Coding interview Essentials

3. Two string anagram

Two string anagram

Introduction

From a set of words, you can construct other words by only changing the arrangements of their characters. For instance, from the characters in "alerting" you can spell the following words:

  • "altering"

  • "integral"

  • "relating"

  • "triangle".

Words sharing the same characters set are called anagrams.

Being able to create good anagrams, especially if they are able to reflect or comments on the words they are generated from (for instance turning "Madam Curie" into "Radium came") is regarded as a rather difficult task. Computers have been used for a long time to find anagrams in long texts, as well as to generate the so-called anagram dictionaries. A special kind of dictionary, where all the letters in a word and all their transposition are arranged in alphabetical order, are often used in games like Scrabble[^2]. Often, at the core of such applications lies an efficient algorithm for determining if a word is an anagram of another word.

As it is pretty clear at this point, the problem discussed in this lesson is about anagrams, and more specifically, about determining the number of modifications you need to make to a word in order to make it a valid anagram of a another word. This kind of question is considered rather easy during a coding interview process, as it does not require particular insights or particularly tricky reasoning in order to come up with an efficient solution, aside from understanding the concept of an anagram, which is common knowledge.

That said, it is still very much worth studying this problem as it is frequently asked during the preliminary interview stages. Moreover, despite its simplicity, there is more than one neat and elegant approach leading to an efficient solution to this problem.

RAW RECORDS:

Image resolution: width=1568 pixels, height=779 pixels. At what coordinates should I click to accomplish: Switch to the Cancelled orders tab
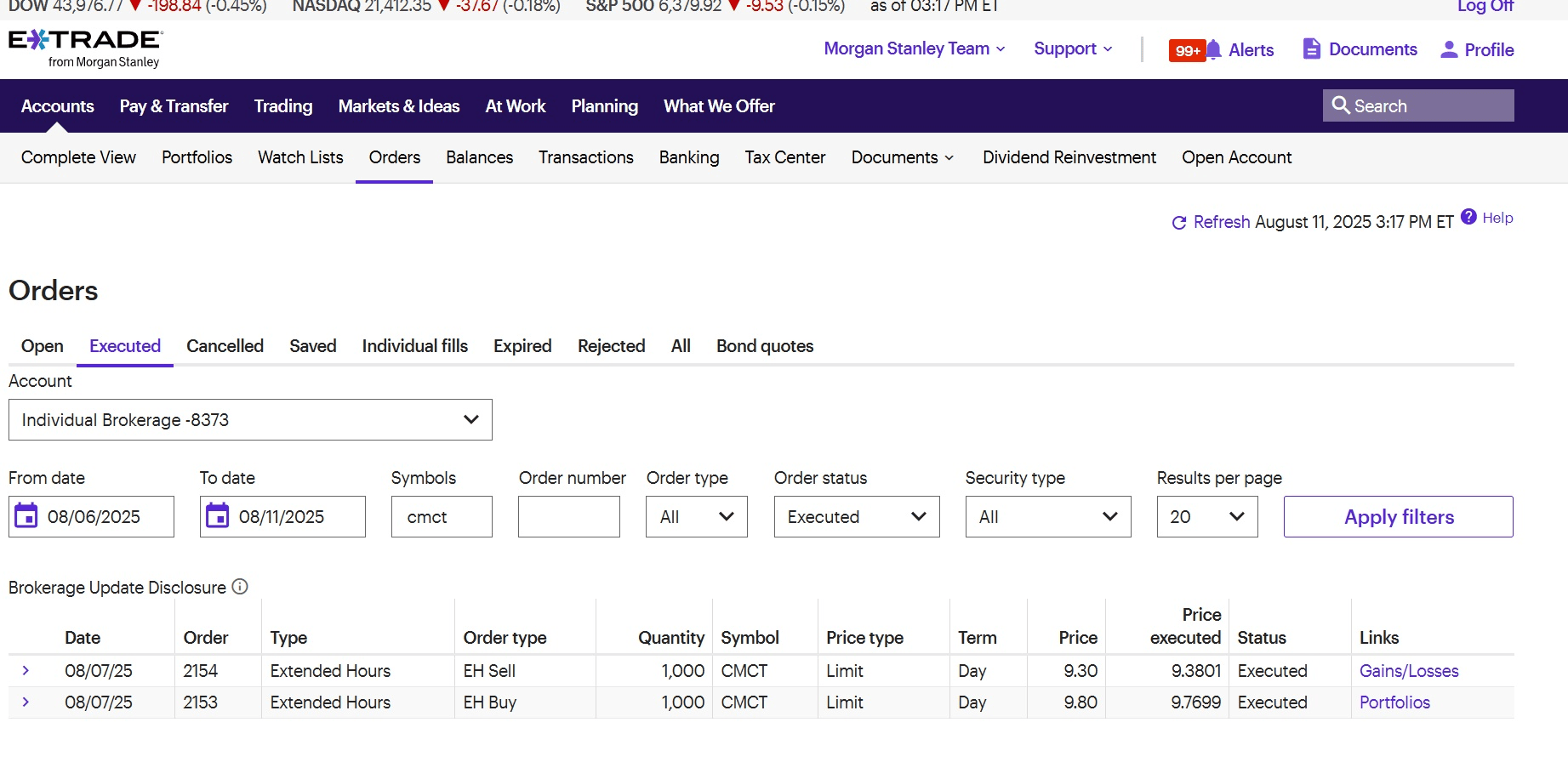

==

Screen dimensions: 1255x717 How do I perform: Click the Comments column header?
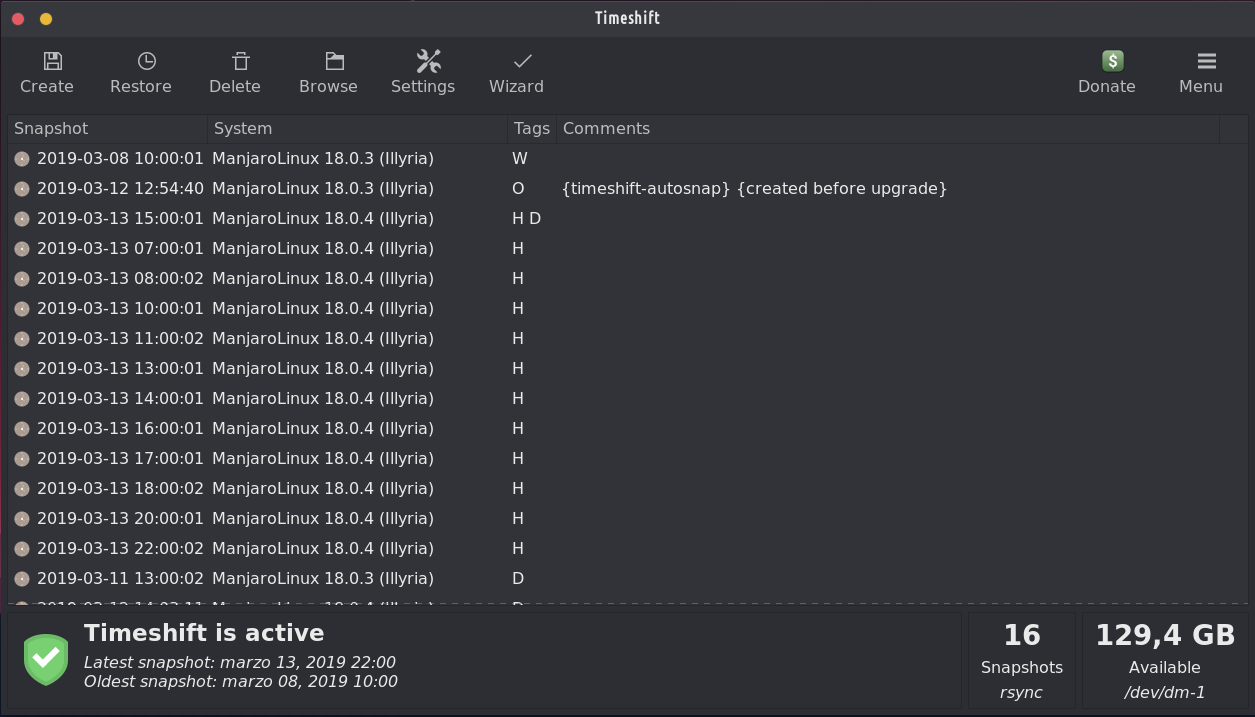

--

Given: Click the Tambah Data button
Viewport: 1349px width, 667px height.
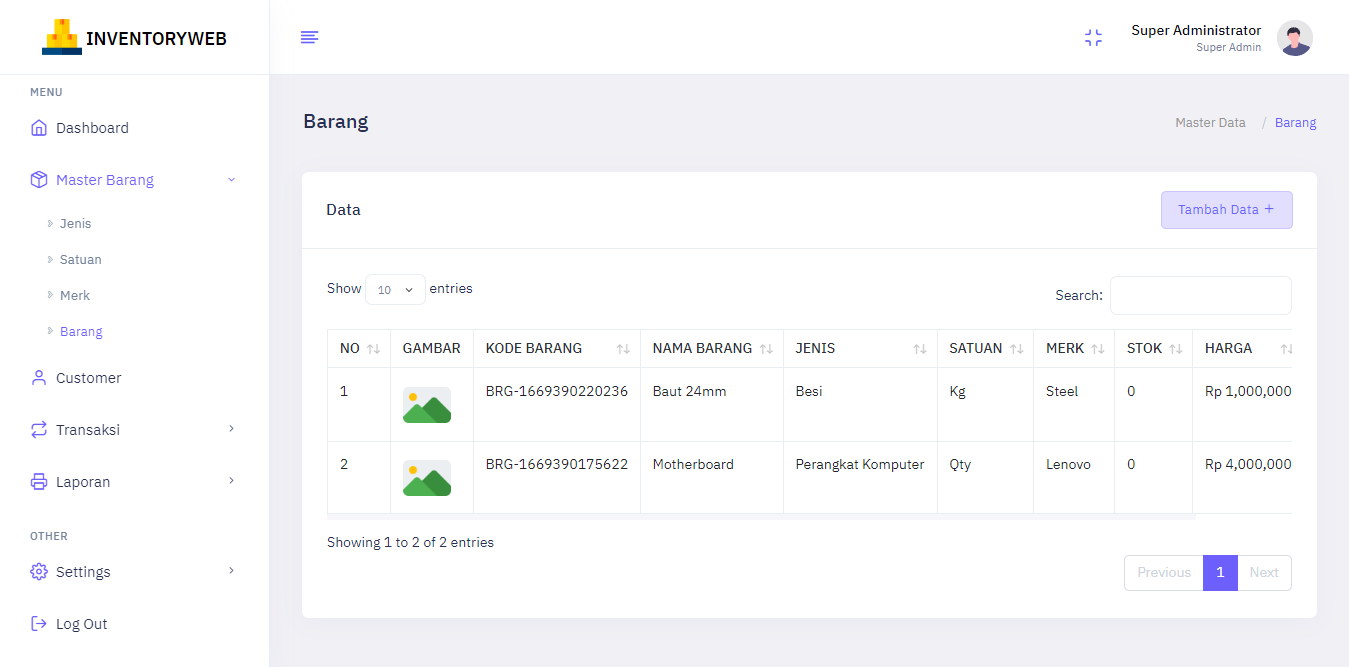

WORK TO DO: Please list every word that the anagram text above says can be spelled from the characters in "alerting".

ANSWER TO THE PROBLEM: altering, integral, relating, triangle